Mattel‘s prized girl, Barbie, appears to have won the battle against her younger rival, MGA Entertainment‘s Bratz doll, after seven years of fierce competition.

Following a four-year legal dispute, MGA Entertainment has been ordered to remove its entire range of Bratz dolls from stores by early next year. The jury ruled that the creator of Bratz had developed the idea for the dolls while he was still working for Mattel.

The Bratz line was launched in 2001 and impacted heavily on Barbie sales. The ruling gives Mattel rights to the Bratz franchise, which is worth more than $1bn in annual sales.

Mattel was also awarded $10m for copyright infringement and $90m for breach of contract. Since the ruling was announced, Mattel has seen its shares rise by more than 7%.

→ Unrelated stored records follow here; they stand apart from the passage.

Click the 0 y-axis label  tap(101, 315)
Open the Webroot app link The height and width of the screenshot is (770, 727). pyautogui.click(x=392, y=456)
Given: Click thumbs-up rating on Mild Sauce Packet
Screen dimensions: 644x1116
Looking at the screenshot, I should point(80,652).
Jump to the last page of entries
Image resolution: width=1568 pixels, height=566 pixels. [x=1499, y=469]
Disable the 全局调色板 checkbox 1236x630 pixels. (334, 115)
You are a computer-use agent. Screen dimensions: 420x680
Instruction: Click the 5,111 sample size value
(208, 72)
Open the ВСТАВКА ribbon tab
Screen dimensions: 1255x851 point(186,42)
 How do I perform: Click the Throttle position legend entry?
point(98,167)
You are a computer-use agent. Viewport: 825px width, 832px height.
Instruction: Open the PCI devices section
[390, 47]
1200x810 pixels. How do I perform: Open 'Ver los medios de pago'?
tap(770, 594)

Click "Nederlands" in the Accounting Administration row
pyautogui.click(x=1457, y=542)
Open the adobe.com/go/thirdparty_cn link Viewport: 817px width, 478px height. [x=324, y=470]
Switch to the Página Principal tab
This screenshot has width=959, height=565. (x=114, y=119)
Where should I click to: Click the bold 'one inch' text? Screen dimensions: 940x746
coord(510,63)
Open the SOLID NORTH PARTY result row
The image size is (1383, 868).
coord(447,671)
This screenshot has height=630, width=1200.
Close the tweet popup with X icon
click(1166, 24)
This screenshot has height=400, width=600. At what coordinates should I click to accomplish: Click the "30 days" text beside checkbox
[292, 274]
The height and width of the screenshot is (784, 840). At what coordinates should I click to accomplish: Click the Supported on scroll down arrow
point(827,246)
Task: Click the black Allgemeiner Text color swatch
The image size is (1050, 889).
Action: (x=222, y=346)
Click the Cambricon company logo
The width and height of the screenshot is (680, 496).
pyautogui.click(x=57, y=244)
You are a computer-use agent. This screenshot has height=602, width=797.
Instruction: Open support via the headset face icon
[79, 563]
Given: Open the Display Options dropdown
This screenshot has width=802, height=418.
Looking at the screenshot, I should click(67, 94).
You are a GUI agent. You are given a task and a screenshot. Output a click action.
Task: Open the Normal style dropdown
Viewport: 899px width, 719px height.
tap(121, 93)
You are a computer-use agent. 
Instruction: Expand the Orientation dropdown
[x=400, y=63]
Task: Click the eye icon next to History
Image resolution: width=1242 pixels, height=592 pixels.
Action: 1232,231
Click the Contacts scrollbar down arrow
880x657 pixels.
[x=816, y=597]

“Mattel has been fortunate that the jurys ruling found that Bratz designer, Carter Bryant, developed the concept for the dolls while
working for Mattel. The company’s failure to identify and hold onto its knowledge at an early stage has resulted in costly court proceedings and a significant loss of market share for Barbie,” says Dave Croston, patent attorney at Withers & Rogers LLP.

MGA Entertainment will be required to destroy all moulds and plates used to make the dolls and will have to compensate retailers for the costs of removing the dolls.

It is a welcome present for Barbie, who celebrates her 50th anniversary next year.